Buziaki Kasia @justadream97 <3

33 komentarze:

  1. Jejku, ale emocje! Coś czuję, że Justin nie będzie zadowolony z zaręczyn xD Pewnie się zdenerwuje i będzie próbował zbudzić zazdrość w Angel... No, ale dowiem się tego w kolejnym rozdziale. Dzięki za tłumaczenie ;)

    OdpowiedzUsuń
  2. NIEEEEE ! co ona narobiła no . Kochają się jak cholera , oszukując samych siebie. Hello zjedzcie snikersa bo zaczynacie gwiazdorzyć. Dziękuję leniowi @justadream97 za tłumaczenie :) czekam na next <3 @craazygirl96

    OdpowiedzUsuń
  3. Angel jak mogłaś powiedzieć "tak"?! Przecież nawijasz jak kochasz Justina, nie mogę się doczekać żeby przeczytać co będzie dalej ! <3

    OdpowiedzUsuń
  4. jak ona mogla powiedziec Tak? ?? nie moge. Ona musi byc z Justinem nooo. Niech beda razem. Juz sie nie moge doczekac nn :*

    OdpowiedzUsuń
  5. jejku ciekawe jak Justin zareaguje :)

    OdpowiedzUsuń
  6. tak długo mam czekać ?? masakra nie Justin się wkurzy haha a Ryan śmieszy mnie nie chciał się kochać haha

    OdpowiedzUsuń
  7. Ojejku szkoda ze ona sie zgodzila ;( ale jestem dobrej mysli ;) Czekam nn ;* <3

    OdpowiedzUsuń
  8. NO TO BĘDZIE SIE DZIAŁO!
    NIE MOGE SIĘ DOCZEKAĆ KOLEJNEGO :)

    OdpowiedzUsuń
  9. Że co !? Jezuuu, ona go nie kocha to po co powiedziala 'Tak' -,- To dziecko Justina i ona musi się dowiedzieć i z nią być! 💙 Ale będzie się działo! CZEKAN NA KOLEJNY ;)

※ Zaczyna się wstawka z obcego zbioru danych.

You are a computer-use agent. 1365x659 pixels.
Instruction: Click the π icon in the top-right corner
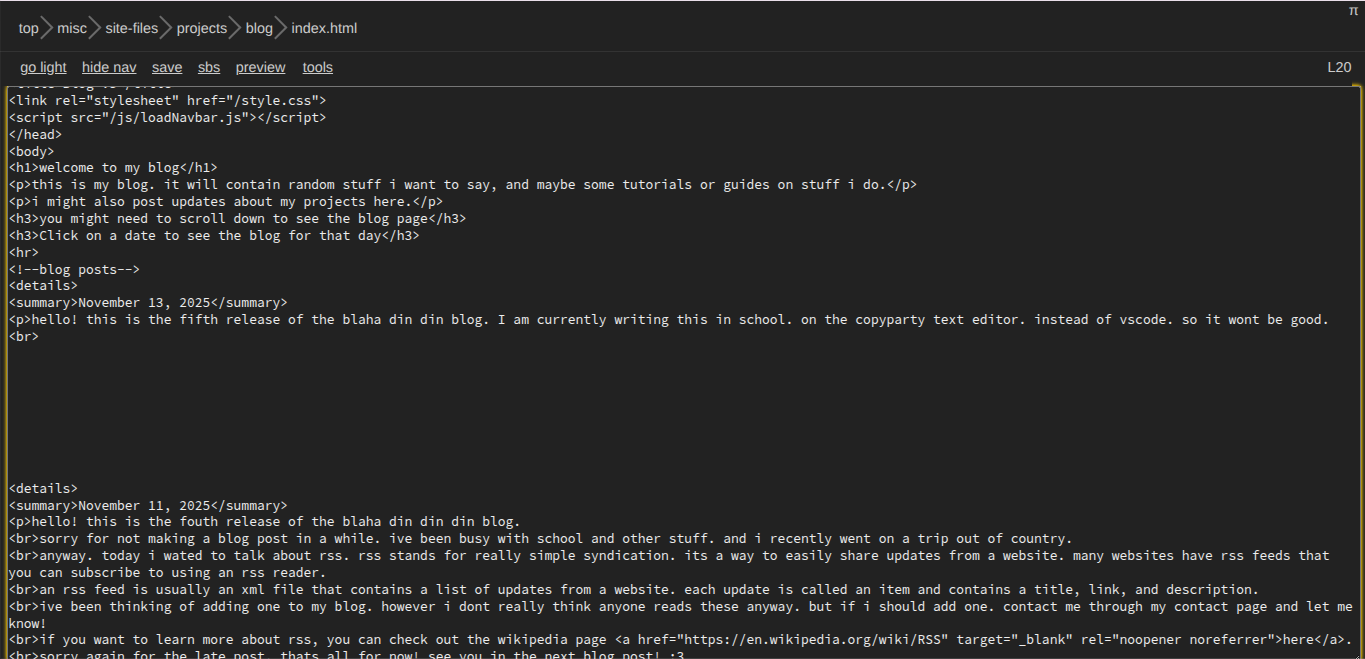pyautogui.click(x=1353, y=11)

    PS. LOVE. LOVE. LOVE. ♥ xxx

    OdpowiedzUsuń
  10. Niech Ryan wypieprza ... ! Rozdzial boski . *__*

    OdpowiedzUsuń
  11. Jesteście cudowne <3

    OdpowiedzUsuń
  12. O mój Boże, Angel powiedziała "tak"!!!!!
    Ona i zrani Ryan'a, gdy on się dowie, że go nie kocha, i Justin'a...

    OdpowiedzUsuń
  13. jak ja to kocham, cudowny rozdział ♥ jestem ciekawa jak to wszystko się dalej potoczy......... ;o

    OdpowiedzUsuń
  14. wow ! czemu ona mu powiedziała tak ? ;/ po co ? ;/ ona ma być z justinem ! czekam na nn ;*

    OdpowiedzUsuń
  15. Jezu zabije Angel :c Jak mogła? Nooooo. No i w końcu spotkali sie, jezu jaraaam sie. Myślałam przez chwilę, że Justin ją pocałuje, a tu Ryan no :c Świetne, rozumiem wam, że będziecie tu tylko w weekendy. Do następnego <3

    OdpowiedzUsuń
  16. boże zajebiste <3 nie moge sie doczekać następnego :* mam nadzieje że Angel zerwie zaręczyny i będzie z Justinem :)) a Ryan z Sel <3
    czekam na nn :D

    OdpowiedzUsuń
  17. nie, nie, nie! NARZECZONA!? NIE!!
    masakra.

    OdpowiedzUsuń
  18. Jezu umieram ! KOCHAM KOCHAM KOCHAM KOCHAM!!
    Z niecierpliwością czekam na następny<3
    Mam nadzieję że Justin dowie się że to jego dziecko a nie Ryana !
    Ryan grrrrr...
    Pozdrawiam
    SMALL SCAR

    PS:http://your-love-heals-my-scars.blogspot.com/ <------------- Wpadniesz na mojego bloga ? Bardzo mi na tym zależy <3

    OdpowiedzUsuń
  19. Chciałabym zaprosić na mojego bloga, jest on o 1D
    są pisanie dwa opowiadania.
    1. Chłopcy są sławni, główna bohaterka poznaje ich przez swojego chłopaka (który jest sławny) lecz niestety on ją zdradził. Od samego początku dziewczyna nienawidzi Zayna. W jej życiu nastąpi zwrot o 180 stopni, talent, zdrada, miłość do czego to wszystko doprowadzi?

    drugie opowiadanie.
    On- Chłopak któremu każdy schodzi z drogi, wszyscy wiedzą kim jest, dziewczyny padają przed nim, każdy chce być z nim w jak najlepszych kontaktach, ona - cicha, spokojna, bardzo dobra uczennica, skryta w sobie, wyśmiewana w szkole dziewczyna. Jedno wydarzenie, co zmieni w jej życiu spotkanie tego tajemniczego chłopaka? Jeśli chcesz się przekonać zapraszam na mojego bloga <3 http://agatorekimagineonedirection.blogspot.com/

    OdpowiedzUsuń
  20. To opowiadanie jest wspaniałe ! Xx
    Jest moim ulubionym <3

    OdpowiedzUsuń
  21. OOOOMMMGGG ja chcę nastpny ! To jest super opowiadaniee <3

    OdpowiedzUsuń
  22. Przeczytalam to w jeden wieczur i juz to kocham <3 nie moge sie doczekac nastepnego xx

    OdpowiedzUsuń
  23. Jestem ciekawa czy Justin dowie się przypadkiem o ciąży i czy będzie próbował zerwać ich zaręczyny. Świetny rozdział! xx @PollKlaudia

    OdpowiedzUsuń
  24. Upss... Zepsucie takiej romantycznej chwili... okrutne!